- National self-storage occupancy was 82.2% as of September 2025, with a -4.3% YoY decline.
- REIT-managed facilities reached 92.1% occupancy, while sophisticated operators were at 82.1%.
- State and MSA occupancy rates continue to vary, with several states and cities surpassing 90%.
- TractIQ’s verified facility-level reporting introduces new benchmarks for self-storage market analysis.
Self-Storage Occupancy Benchmarks
TractIQ has released the latest self-storage occupancy data for 2025, leveraging verified, facility-level reporting for more than 70,000 properties across the US. The industry now has access to a new level of transparency, with borrowers’ reported occupancy from CMBS facilities offering deep insight into national and regional trends.
Nationwide and Operator Performance
Self-storage occupancy has shifted notably over the past year. As of September 2025, the national end-of-period occupancy rate dropped to 82.2%. This reflects a -4.3% year-over-year decline, marking the steepest YoY decrease since August 2024 and highlighting ongoing demand headwinds.
REIT-managed storage properties reported higher occupancies at 92.1% in Q2 2025. Non-designated operators were at 88.0%, while sophisticated operators—non-REITs managing 15+ facilities—saw 82.1%. These figures underscore the operational variability based on management type. The broader dip in occupancy coincides with market pressures from increased supply and pricing adjustments in many metros, challenging operators to maintain stable performance.

Geographic Variation in Occupancy
Most states tracked by TractIQ reported self-storage occupancy between 80% and 90% over the last year.
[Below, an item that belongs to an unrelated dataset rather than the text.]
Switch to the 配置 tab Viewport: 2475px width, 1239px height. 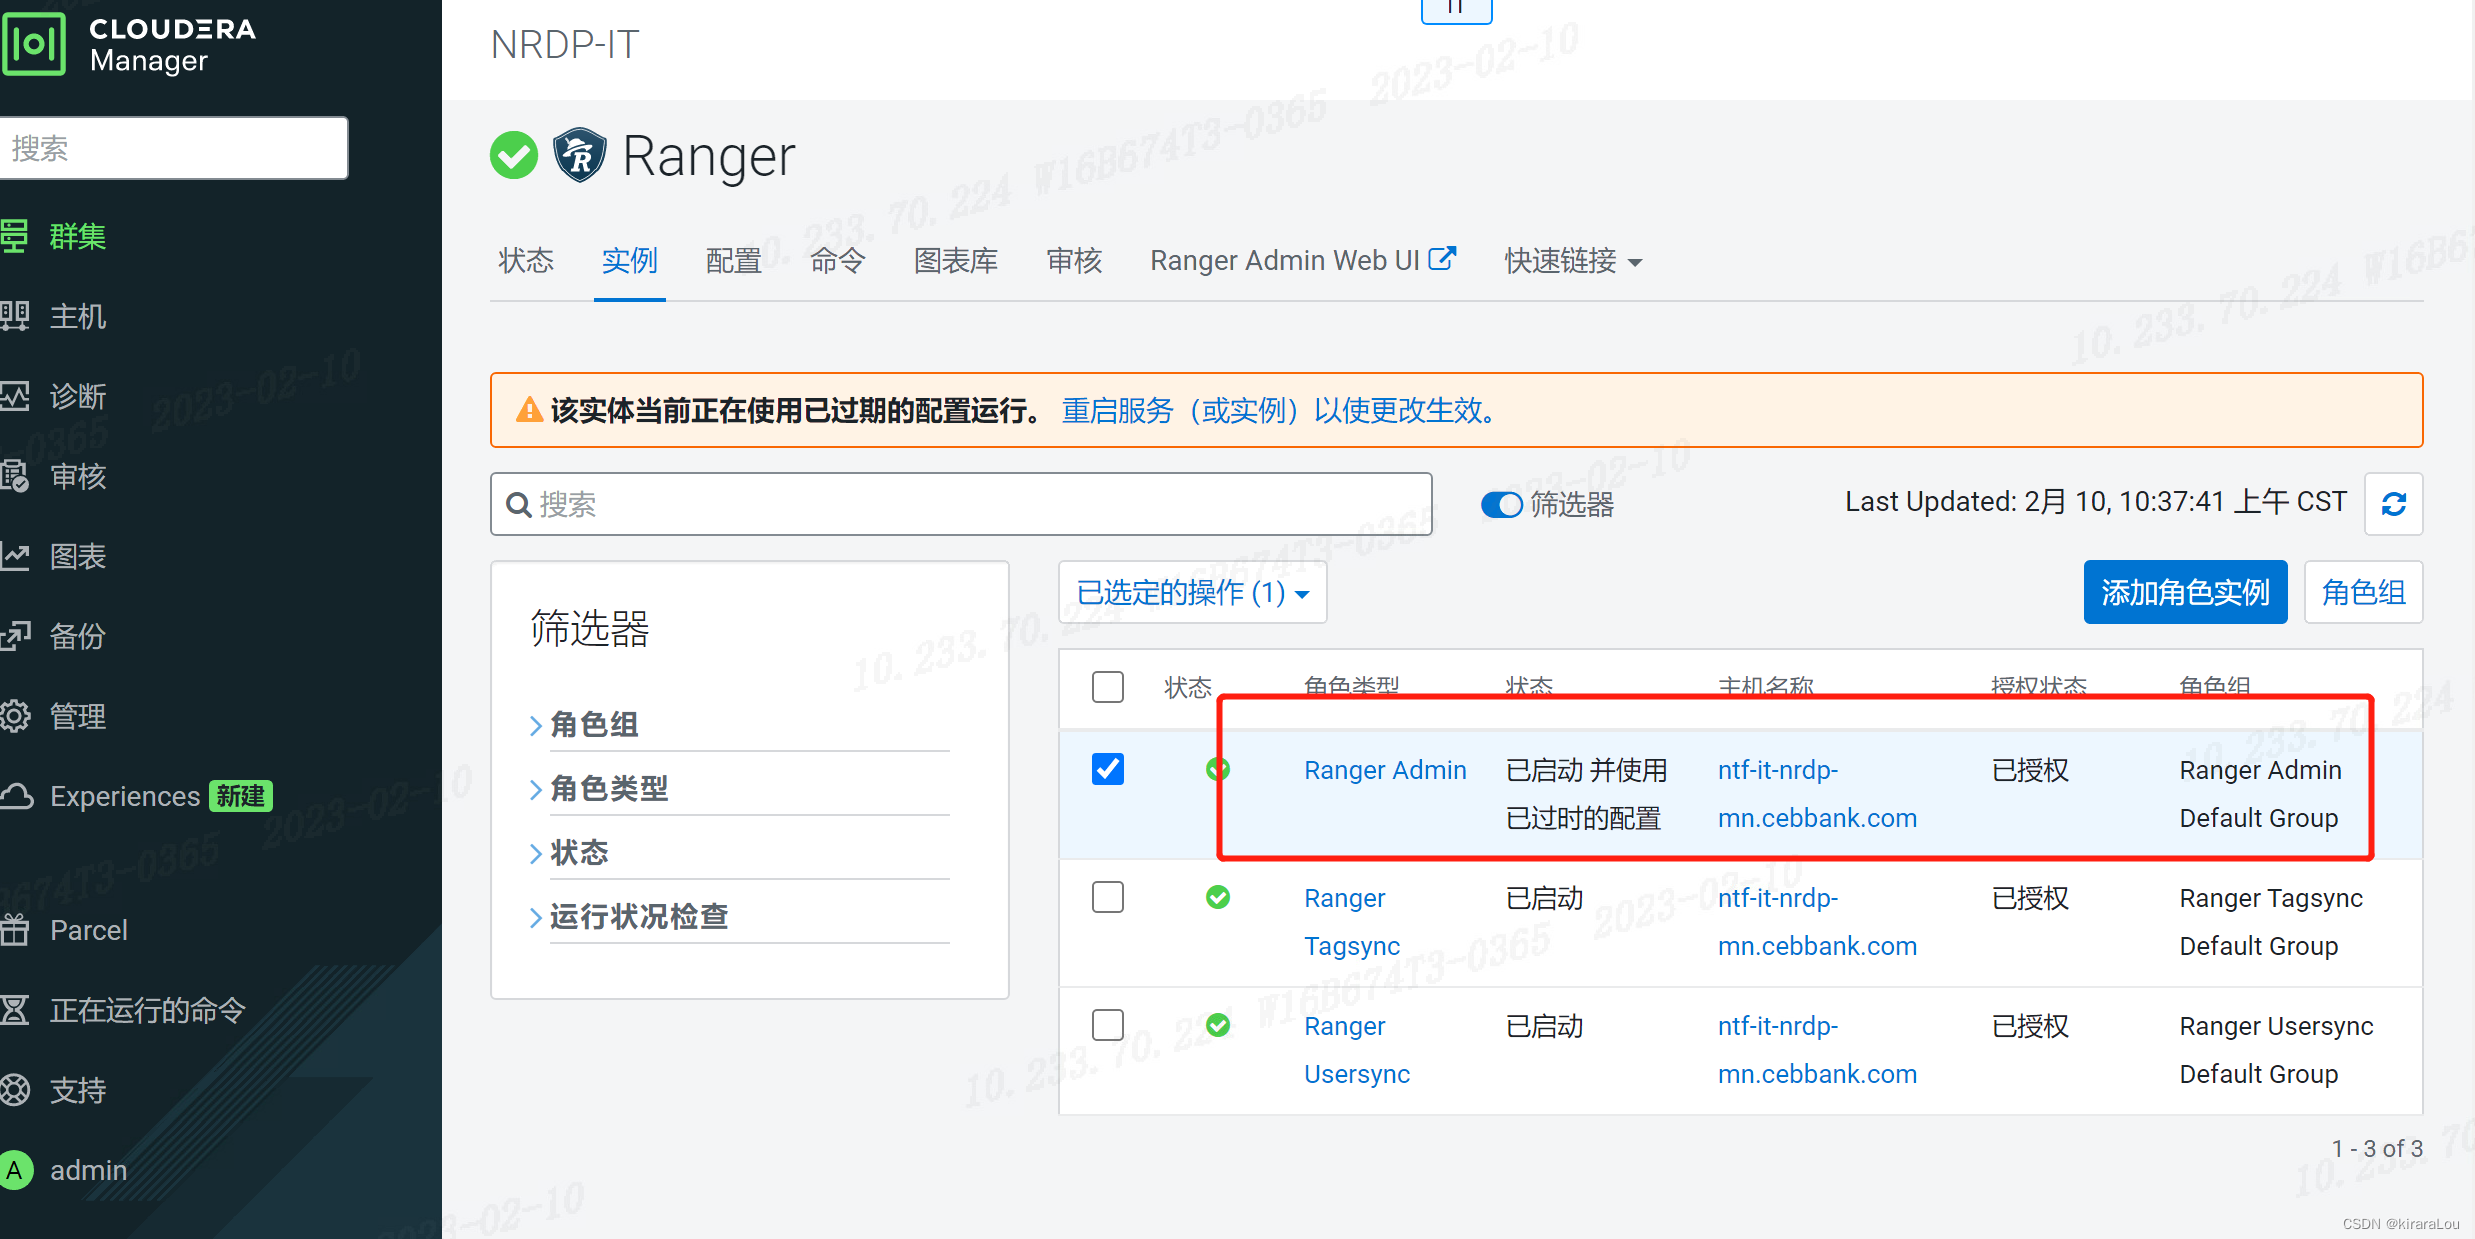click(x=733, y=262)
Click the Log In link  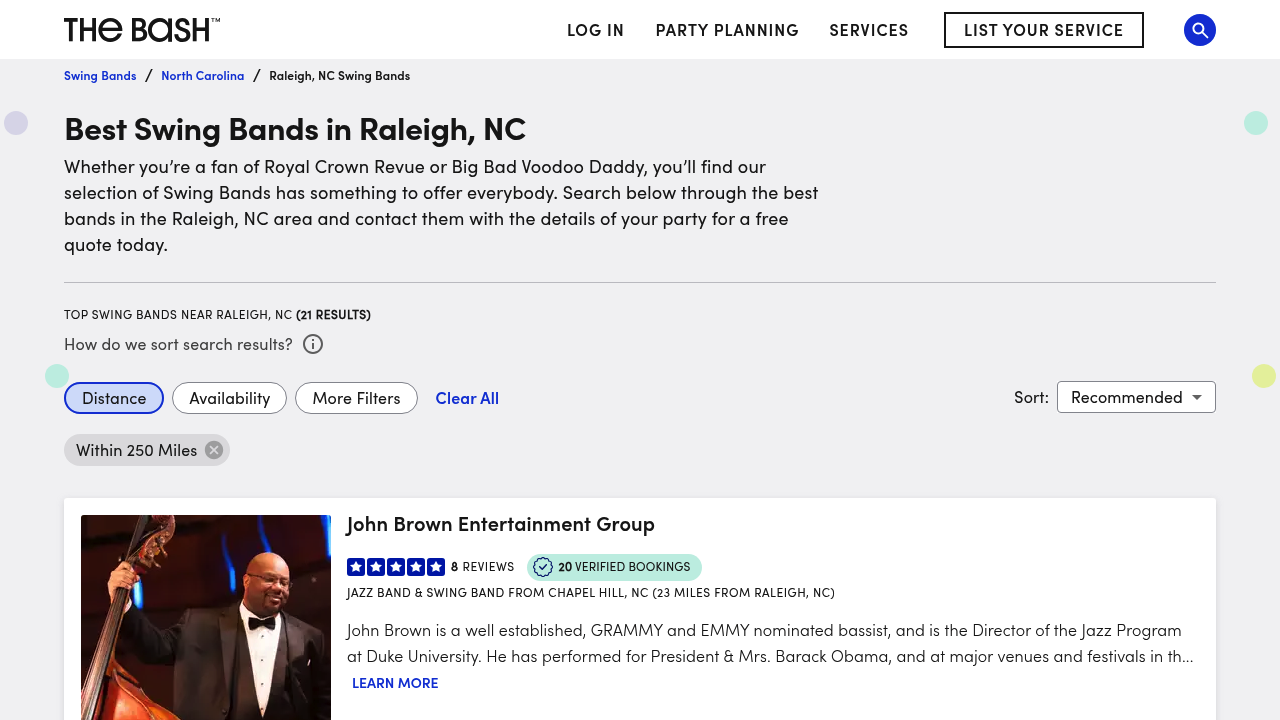click(x=595, y=30)
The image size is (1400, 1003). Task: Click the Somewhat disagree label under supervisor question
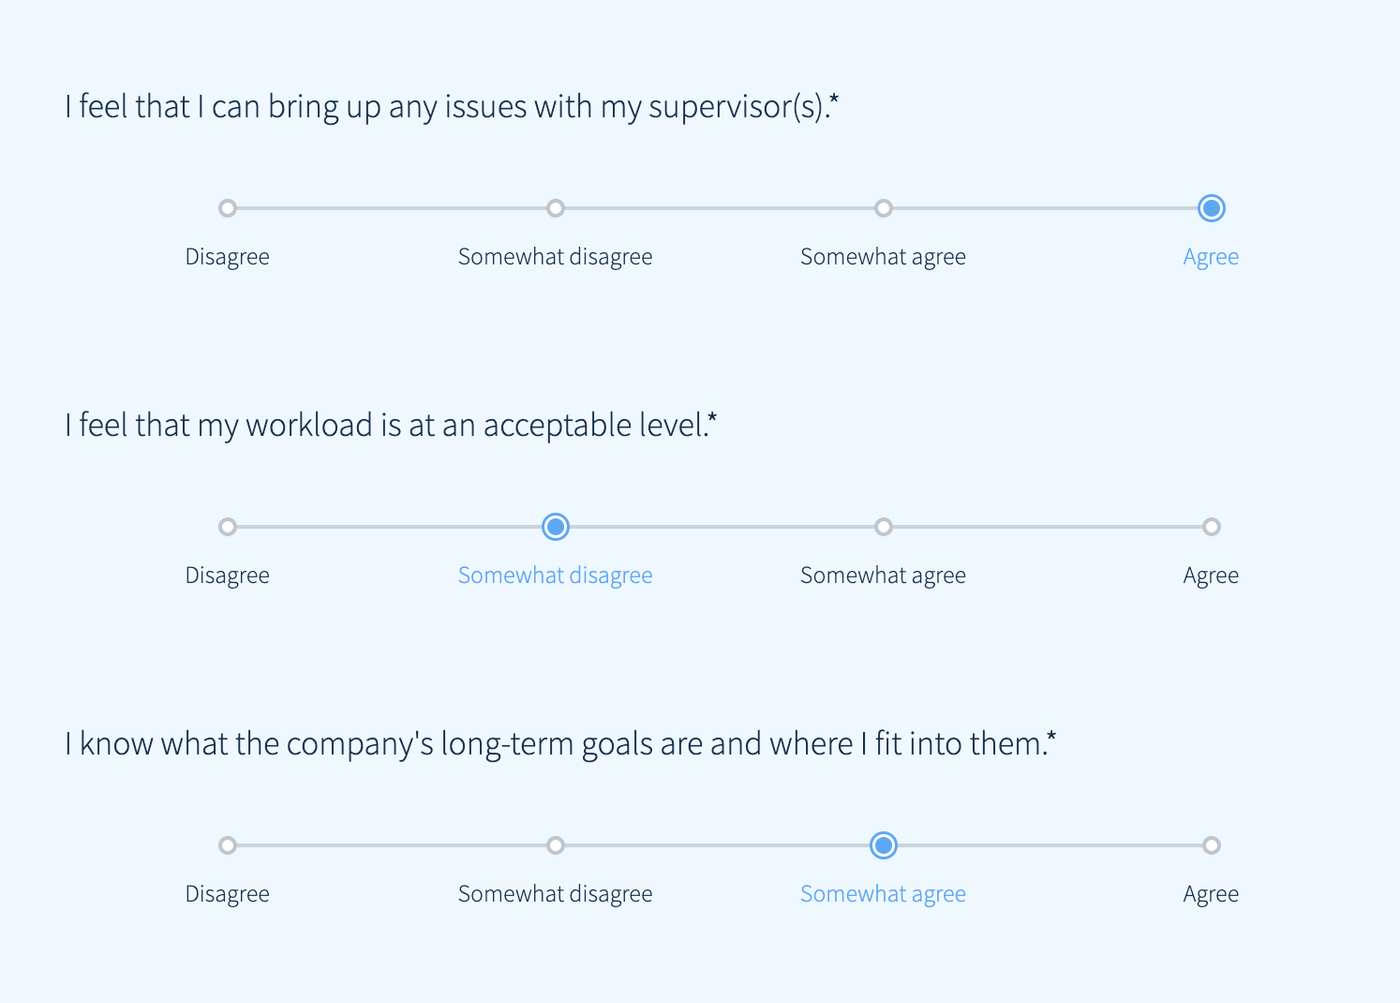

Exceptionally, states such as Washington, Massachusetts, North Carolina, New Jersey, New York, Oregon, Tennessee, and Virginia exceeded 90%. Conversely, states including Iowa, Louisiana, Missouri, New Hampshire, Oklahoma, Pennsylvania, and Mississippi had sub-80% occupancy.
Among the top 25 MSAs, Seattle stood out with the highest average occupancy of 91.3%. Baltimore also consistently surpassed 90% across multiple quarters. Minneapolis posted the lowest average regional rate, below 82% over the same period.

Why It Matters
The introduction of true facility-level occupancy data by TractIQ changes the self-storage underwriting and investment landscape. The industry is moving beyond assumptions and proxy models towards more precise benchmarks and analytics, aligning self-storage with broader CRE standards.
These insights allow for more informed investment, pricing, and operational decisions as the sector continues to face selective capital and demand challenges in 2025. Self-storage occupancy analysis is now more robust, aiding better decision-making across operators and investors alike.